__EXERCISE PROMPT__. The answer must consist of every line in the records that contains the word "computer".

Pixel coordinate grounding data

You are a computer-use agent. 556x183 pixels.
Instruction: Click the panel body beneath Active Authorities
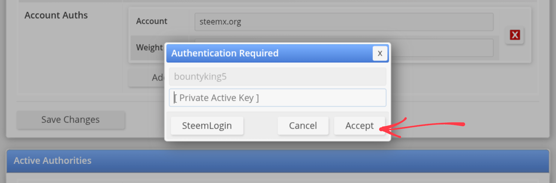click(278, 178)
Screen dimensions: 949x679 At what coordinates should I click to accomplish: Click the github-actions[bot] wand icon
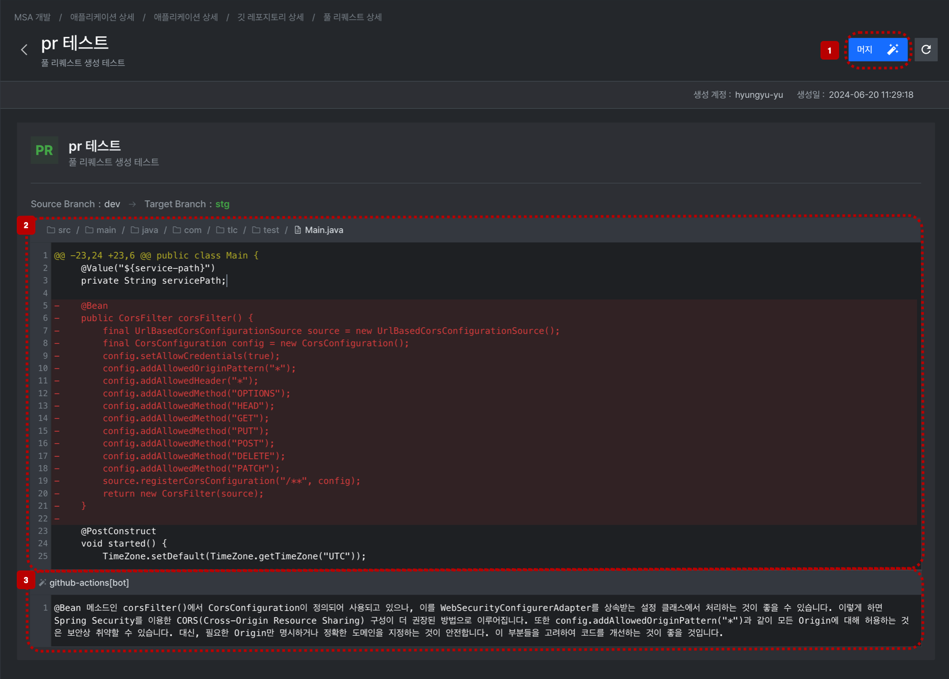(42, 583)
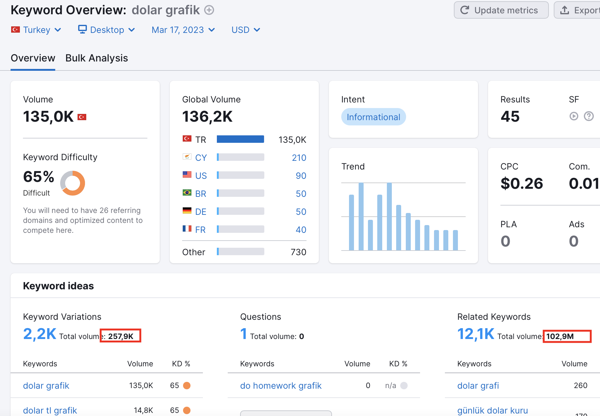Click the TR global volume bar

pyautogui.click(x=240, y=139)
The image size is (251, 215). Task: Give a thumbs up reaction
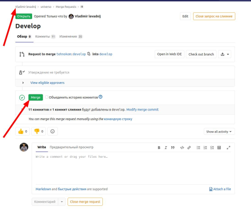tap(22, 131)
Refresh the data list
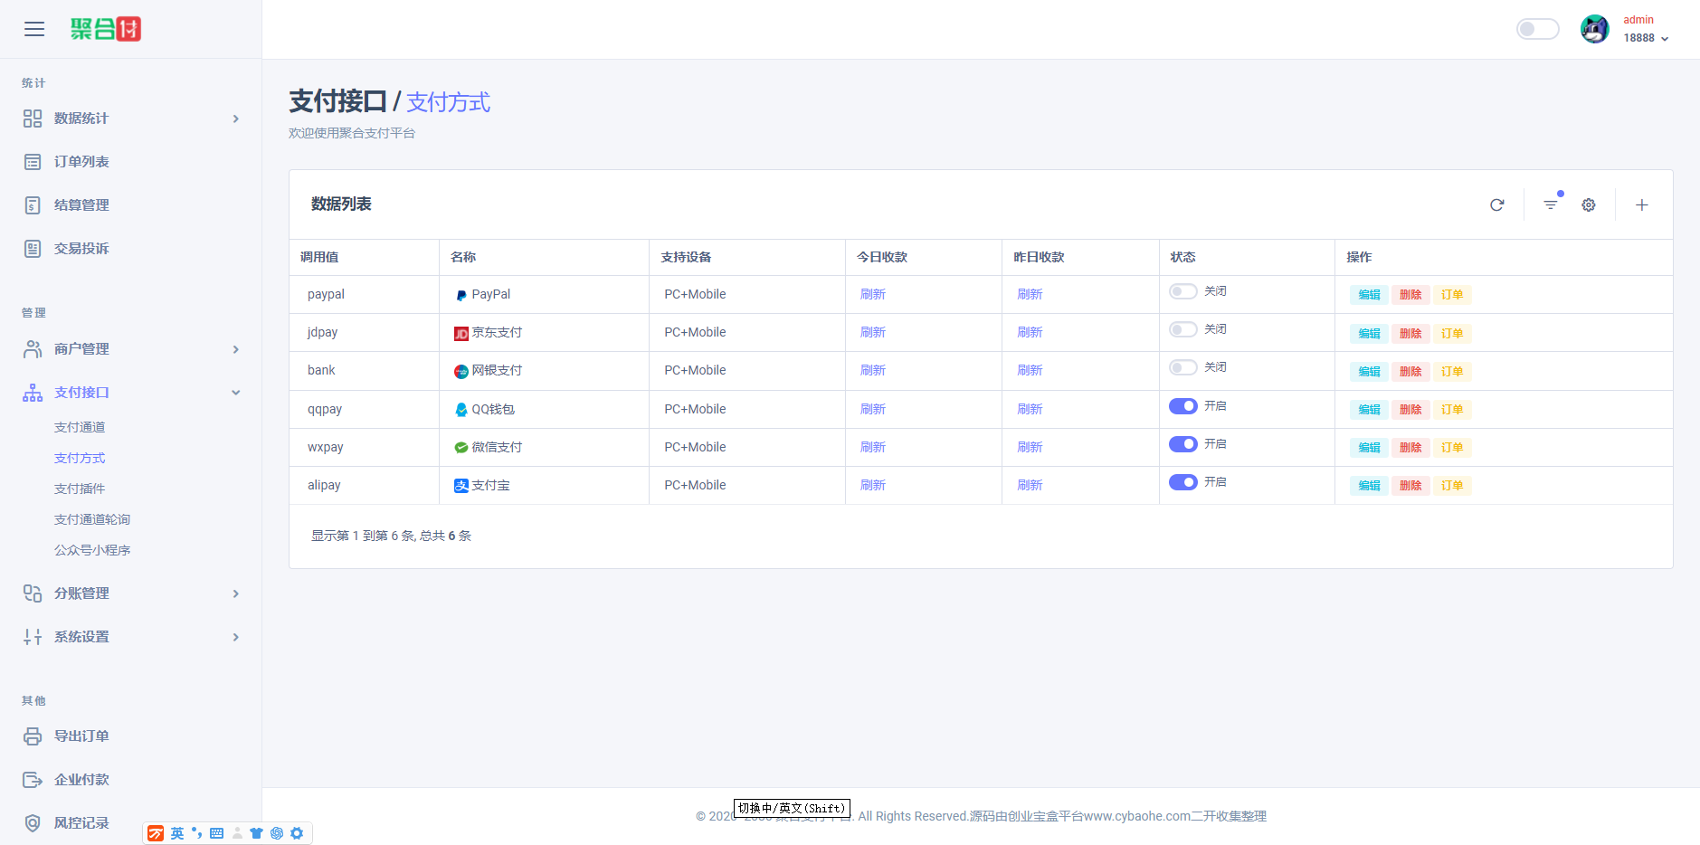Screen dimensions: 1700x845 [x=1496, y=205]
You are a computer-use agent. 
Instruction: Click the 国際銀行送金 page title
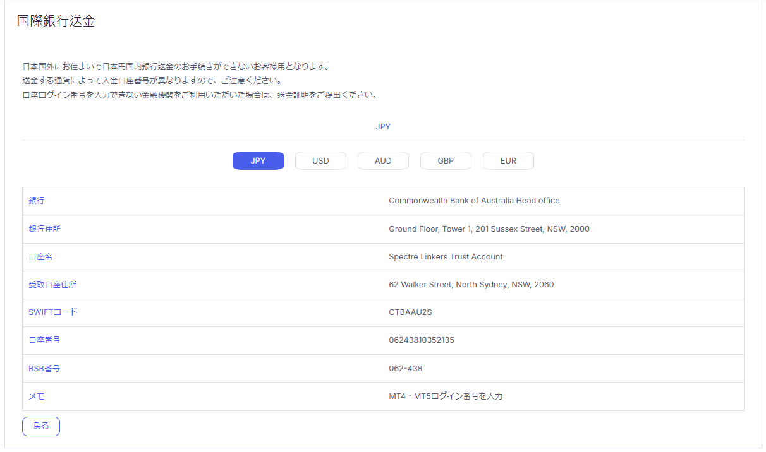(x=56, y=21)
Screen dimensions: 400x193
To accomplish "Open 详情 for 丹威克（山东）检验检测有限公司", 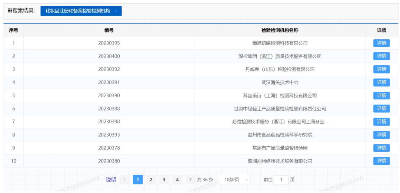I will pos(381,69).
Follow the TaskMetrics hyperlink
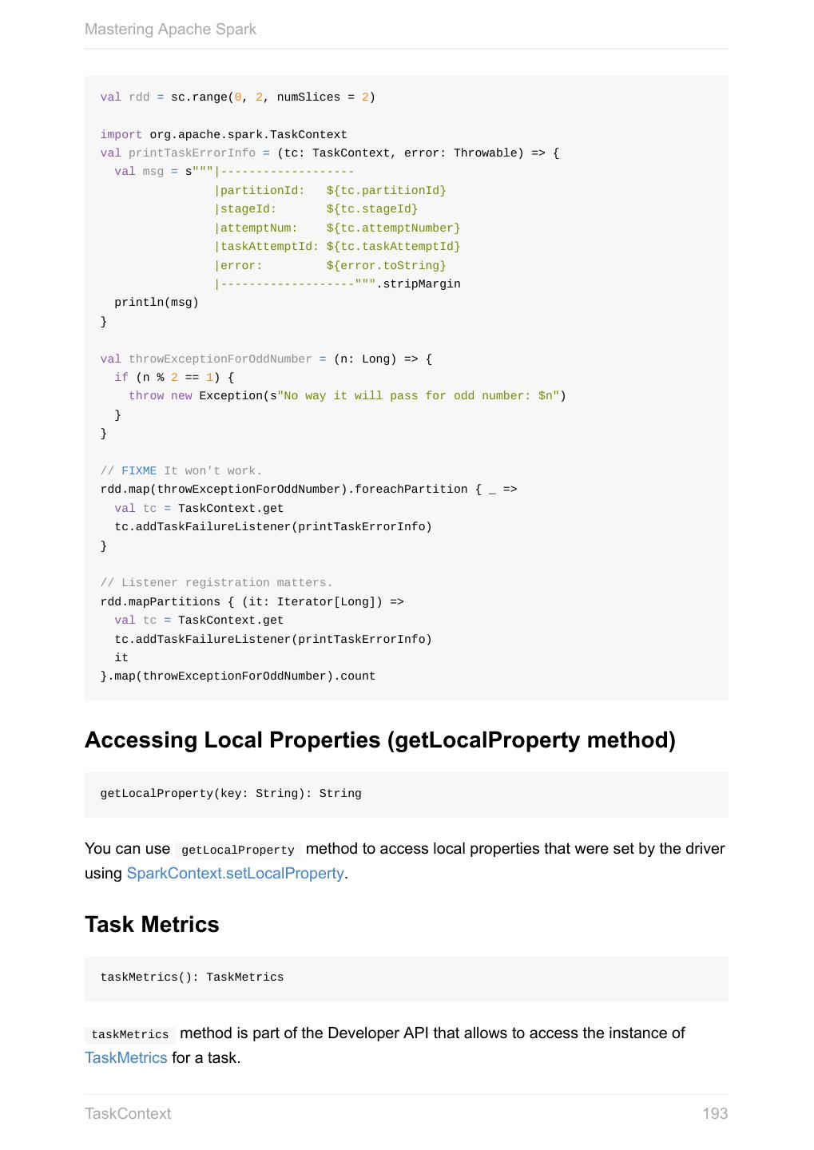Screen dimensions: 814x1150 pos(125,1058)
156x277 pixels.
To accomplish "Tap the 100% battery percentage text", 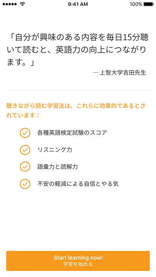I will (x=136, y=4).
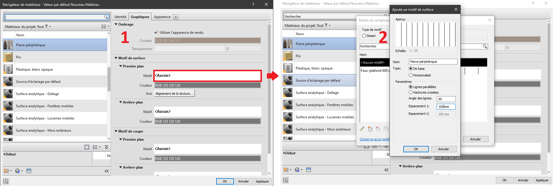Collapse the Motif de coupe section

116,131
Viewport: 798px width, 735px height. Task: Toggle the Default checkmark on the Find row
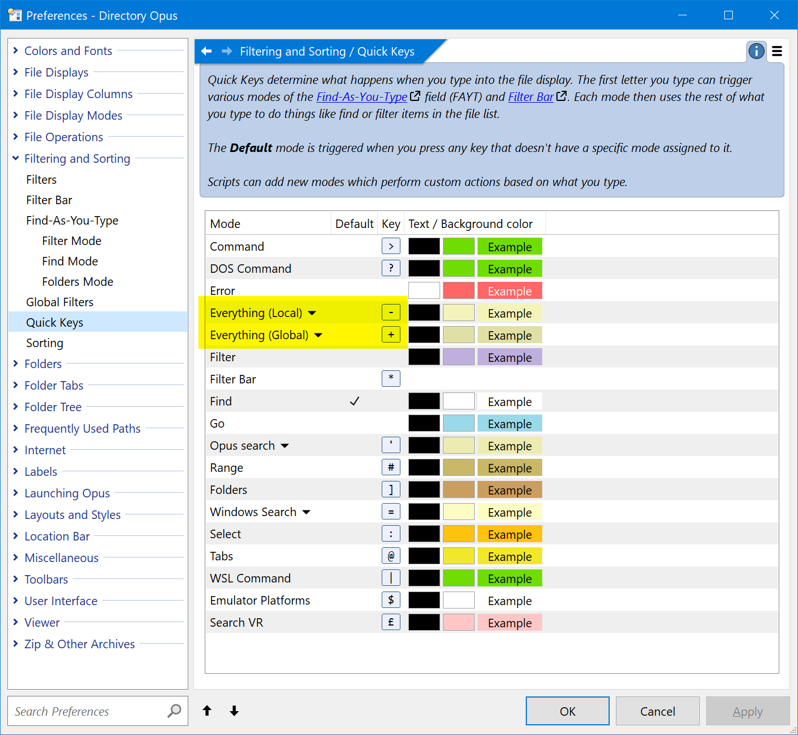(x=354, y=402)
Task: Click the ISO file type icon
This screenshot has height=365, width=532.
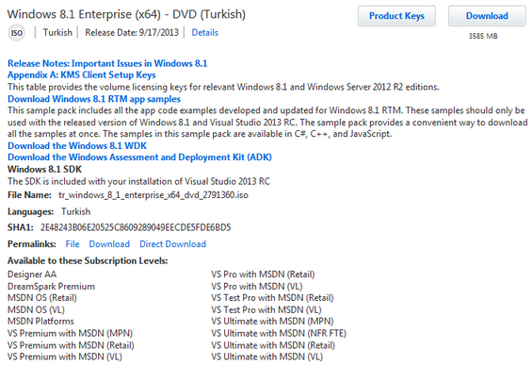Action: coord(16,33)
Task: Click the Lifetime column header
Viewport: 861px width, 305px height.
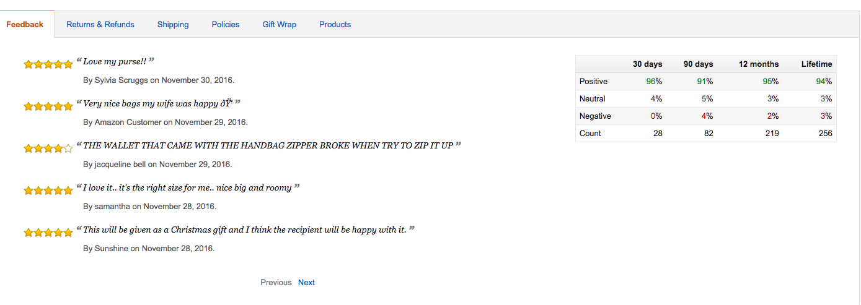Action: click(x=816, y=64)
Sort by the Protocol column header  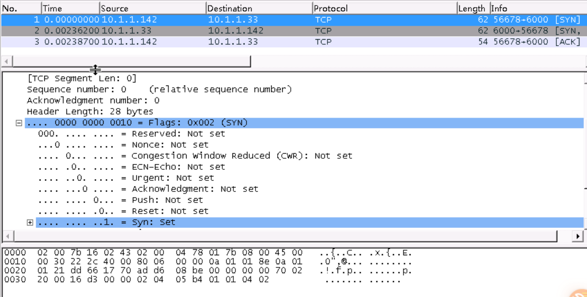pyautogui.click(x=384, y=8)
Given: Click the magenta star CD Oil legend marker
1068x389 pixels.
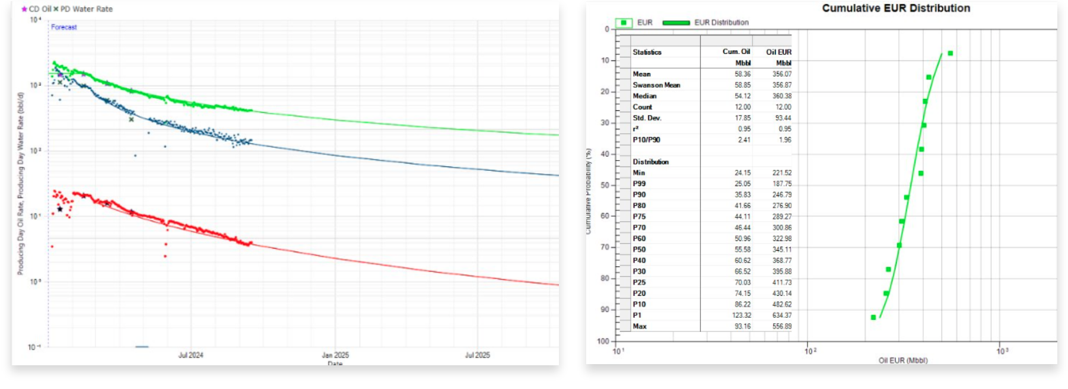Looking at the screenshot, I should [x=24, y=9].
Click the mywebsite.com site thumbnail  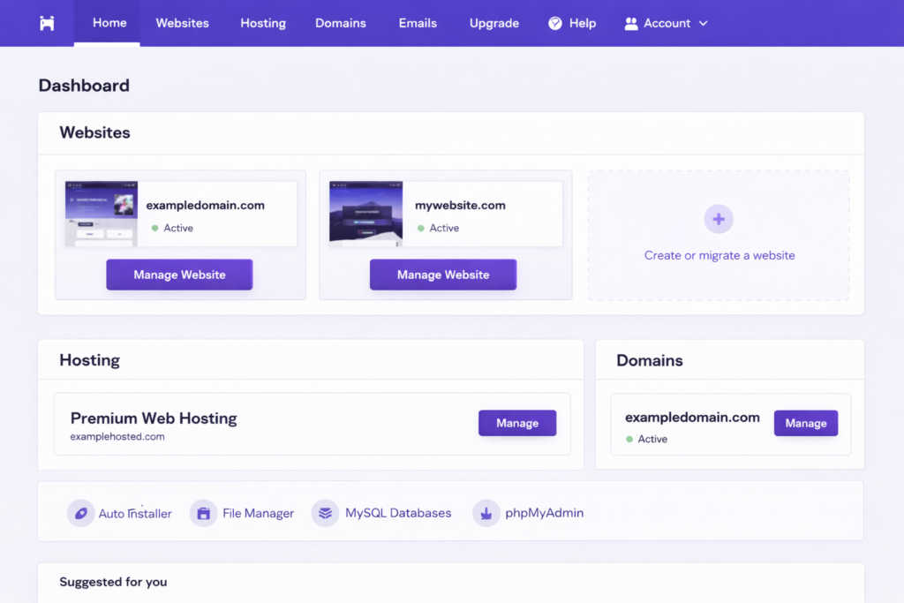pos(364,213)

__YOUR RESPONSE__.
You are a computer-use agent. 556x183 pixels.
You are a computer-use agent. 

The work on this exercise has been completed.